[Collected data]
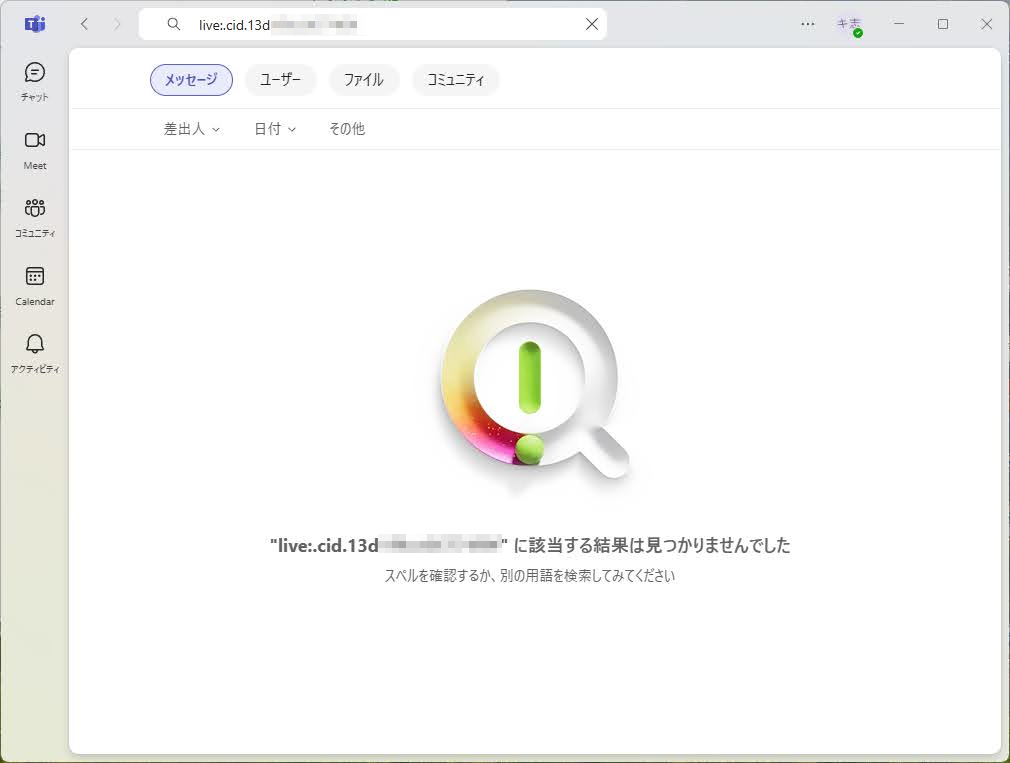The height and width of the screenshot is (763, 1010).
Task: Switch to the ユーザー filter tab
Action: tap(281, 80)
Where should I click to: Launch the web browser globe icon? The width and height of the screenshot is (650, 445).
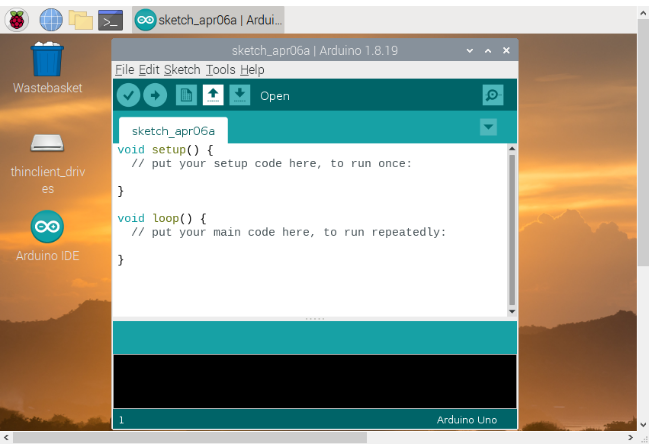(50, 19)
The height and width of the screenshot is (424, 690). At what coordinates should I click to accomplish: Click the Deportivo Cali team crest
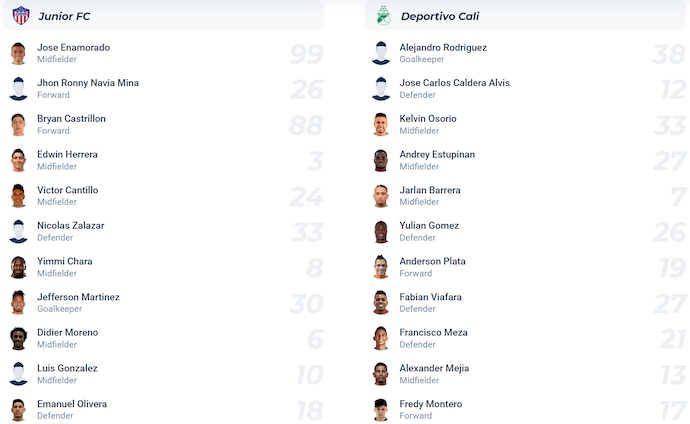coord(382,16)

[WORK ITEM]
Repeat nothing but the lines from the one containing "Where should I" through the end of the entries, exactly, and skip the pictures.

[EXERCISE RESPONSE]
Where should I click to: Launch the web browser globe icon? The width and height of the screenshot is (650, 445).
(50, 19)
The height and width of the screenshot is (424, 690). At what coordinates should I click to accomplish: Click the Deportivo Cali team crest
coord(382,16)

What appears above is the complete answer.